MINOT, N.D. (AP) — Significant headway with spring planting is helping ease a fertilizer shortage that has inconvenienced North Dakota farmers, according to local fertilizer dealers.

Agricultural fertilizer suppliers have had difficulty this year keeping up with a demand for anhydrous ammonia, a nitrogen fertilizer compressed into a clear liquid, the Minot Daily News reported . The late spring has led to farmers from multiple states planting at the same time, overwhelming truckers transporting the fertilizer, said Darrell Schieve, plant manager at Dakota Agronomy in Minot.

Schieve said the run on anhydrous ammonia has slowed as spring seeding progresses. Barring rain, local seeding should be far enough along to relieve the pressure on supplies by week's end, he said.

Gov. Doug Burgum signed a temporary order about a week ago easing restrictions on truckers to help with fertilizer deliveries. Commercial drivers can work without a break as they try to move produce in a shorter time frame. The order will remain in place through May 30.

Some farmers responded to delays in getting the fertilizer by switching to soybeans, which don't use the same fertilizer requirements as some other cash crops. Some producers went ahead and seeded, with plans to add the fertilizer later, said Paige Brummond, Ward County Extension agent. Other farmers switched from liquid fertilizer to granular, which is more accessible.

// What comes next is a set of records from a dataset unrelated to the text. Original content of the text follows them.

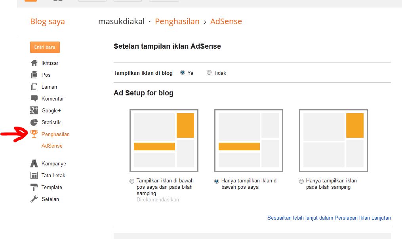Open 'Sesuaikan lebih lanjut' advanced ad setup link

pos(329,218)
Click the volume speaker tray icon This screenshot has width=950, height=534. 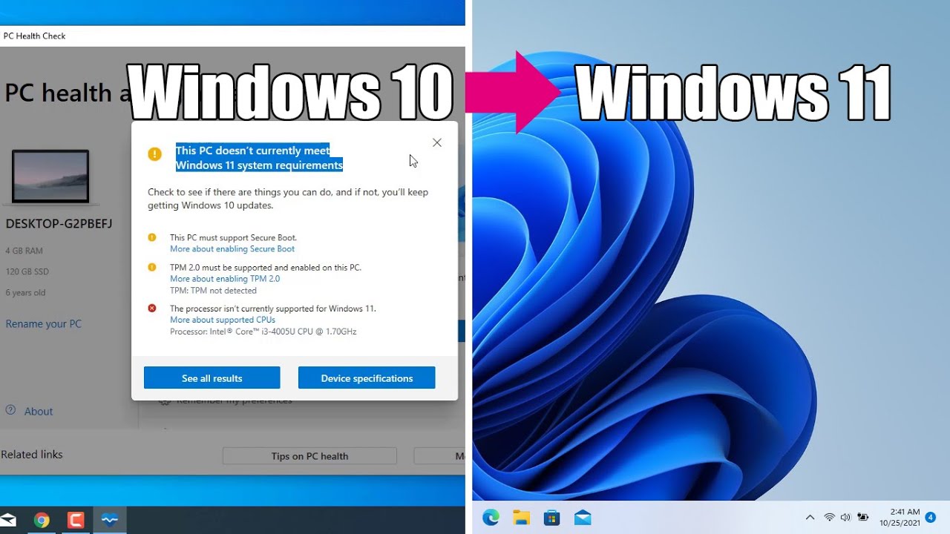point(845,518)
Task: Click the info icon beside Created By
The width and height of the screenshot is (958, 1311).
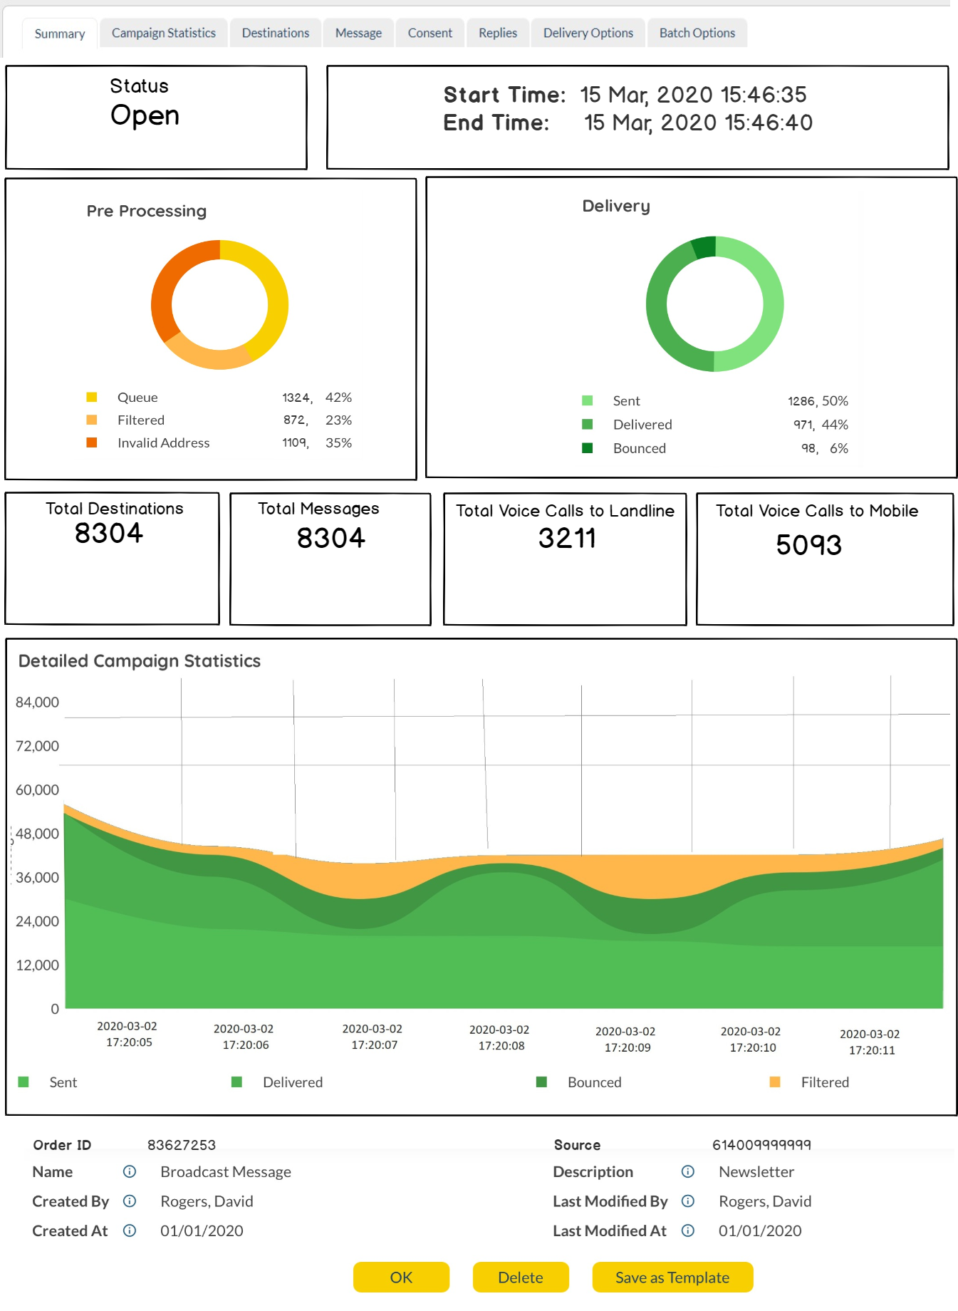Action: tap(130, 1201)
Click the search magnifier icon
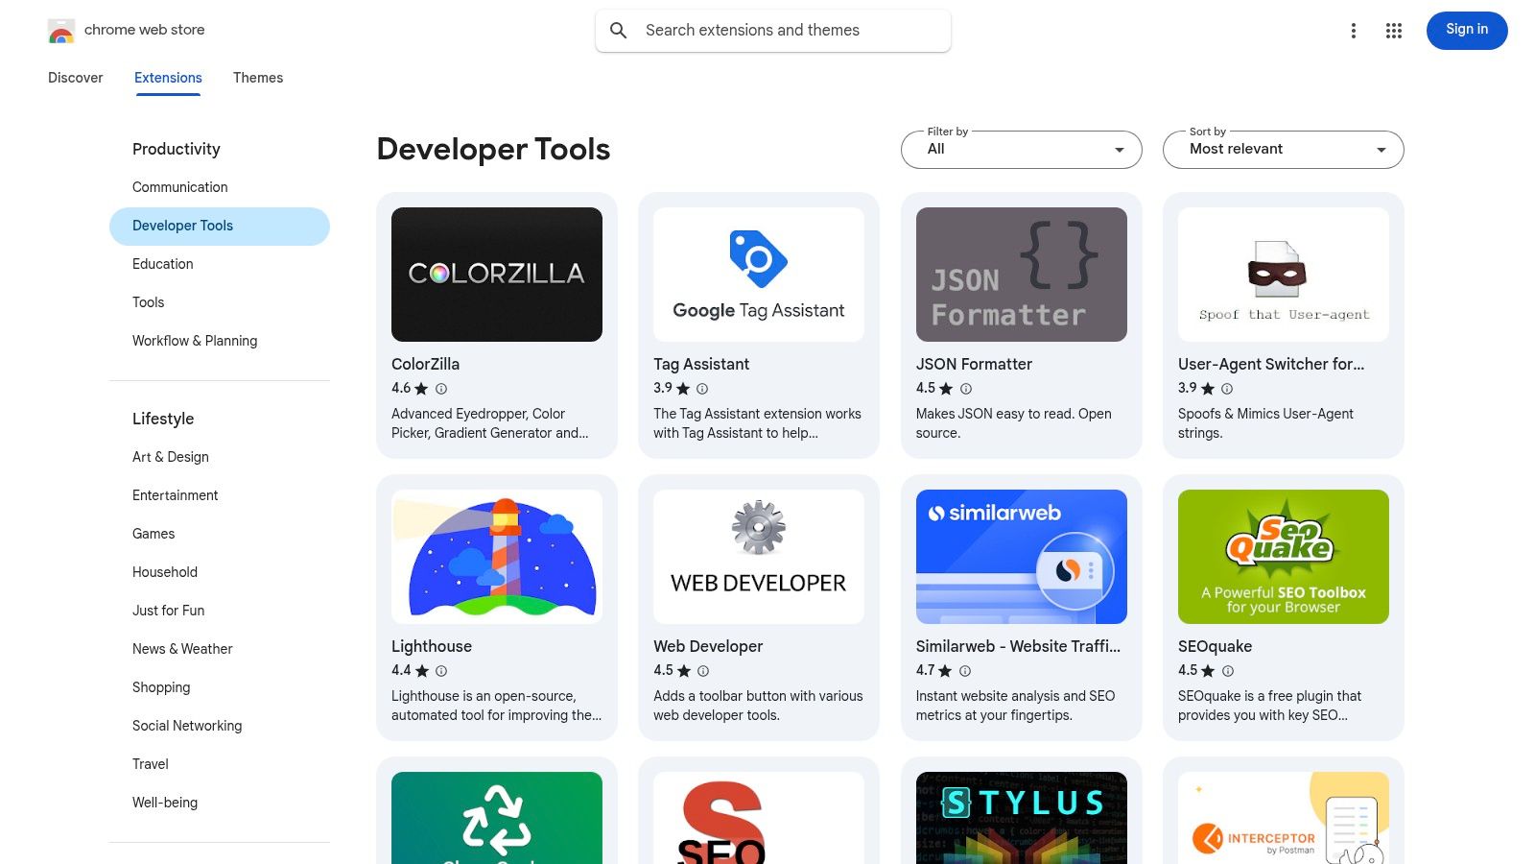This screenshot has width=1535, height=864. point(619,30)
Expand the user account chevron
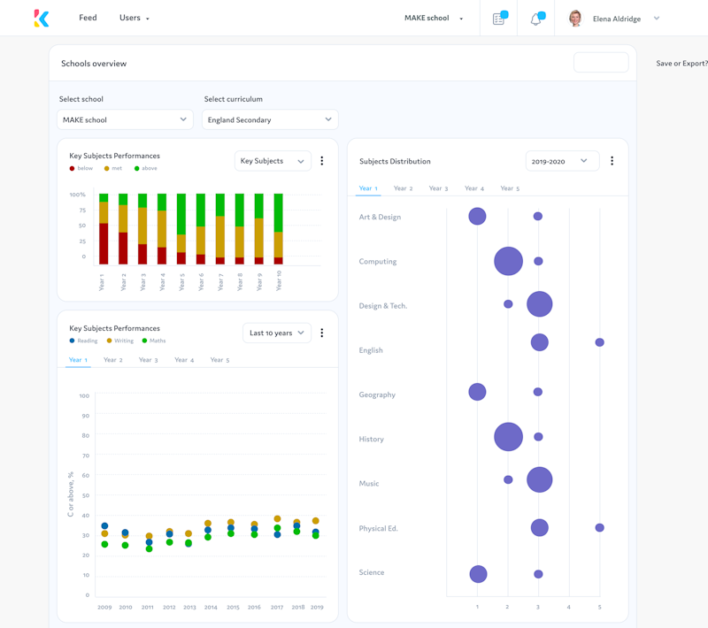 click(657, 19)
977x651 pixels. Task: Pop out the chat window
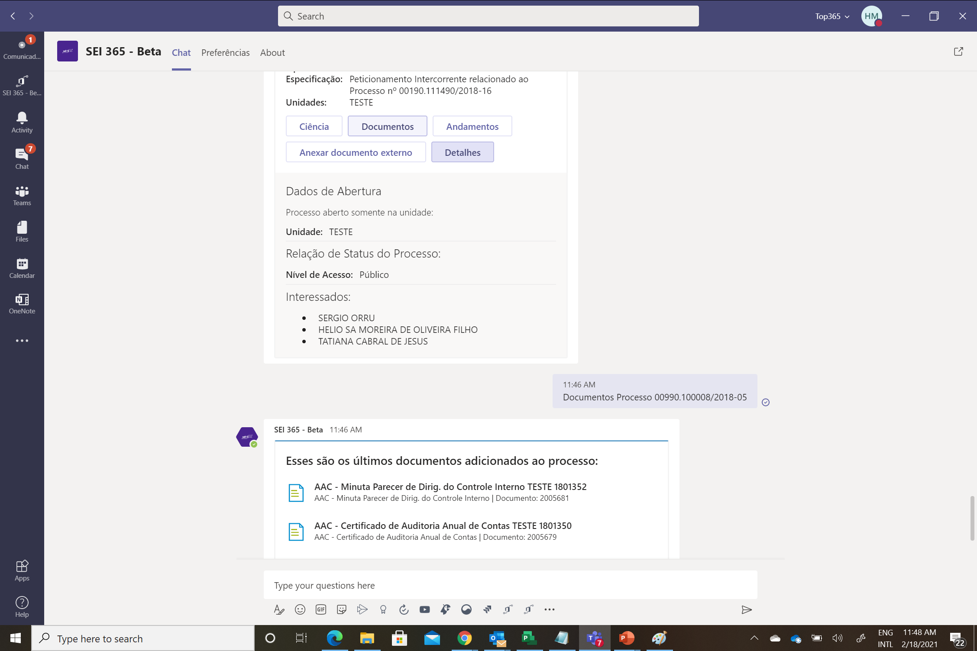958,52
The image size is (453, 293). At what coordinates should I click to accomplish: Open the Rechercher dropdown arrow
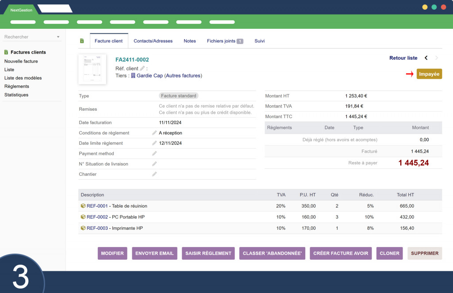coord(58,37)
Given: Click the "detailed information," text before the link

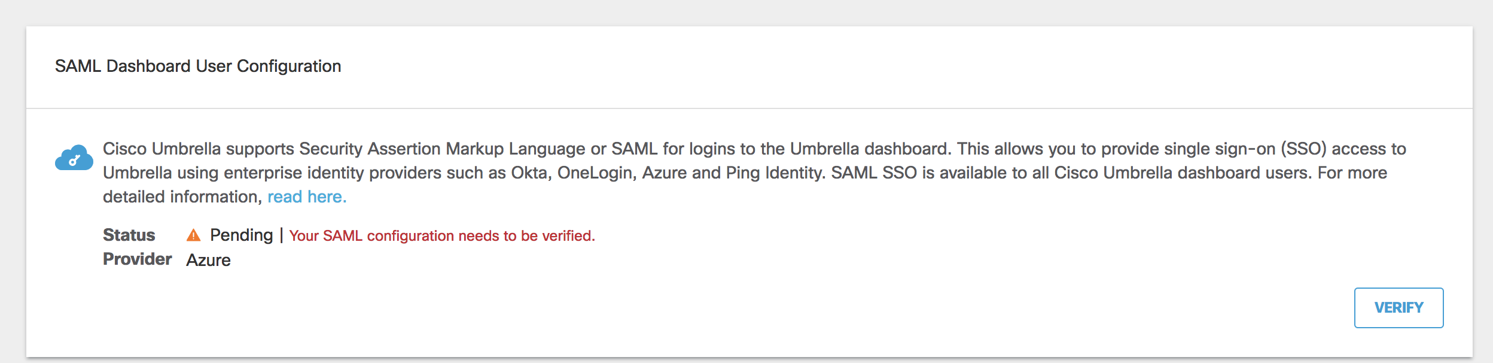Looking at the screenshot, I should pos(182,197).
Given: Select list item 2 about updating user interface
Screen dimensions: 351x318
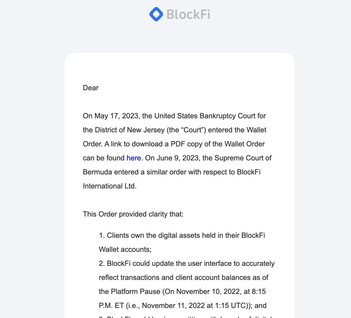Looking at the screenshot, I should (187, 264).
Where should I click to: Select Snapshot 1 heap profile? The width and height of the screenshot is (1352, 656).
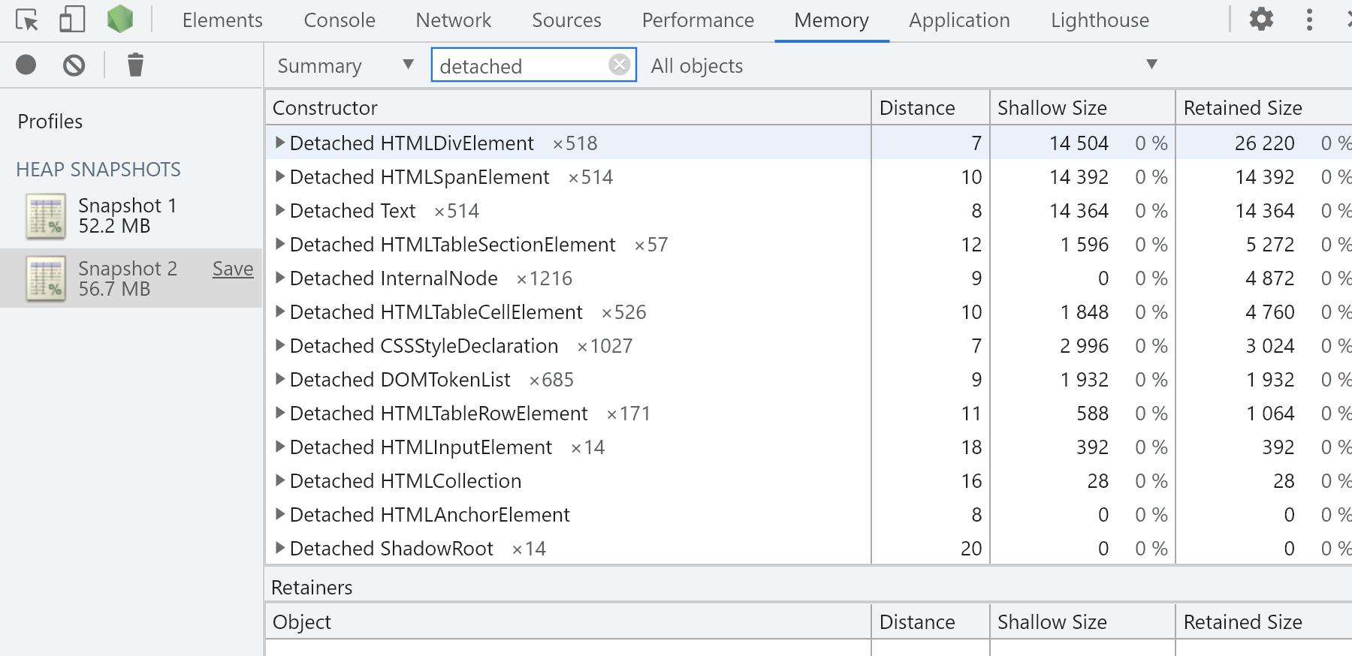point(128,216)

Jeff Krueger, who farms near Max, said he hasn't experienced the fertilizer shortage this spring because he was able to apply anhydrous ammonia during fall tillage. "But I know of some other farmers in this area who had to shut the drill down for a certain period," he said.

Krueger finished more than 60 percent of seeding early this week. He said soil conditions have been dry, but a forecast this week of rain raises his optimism.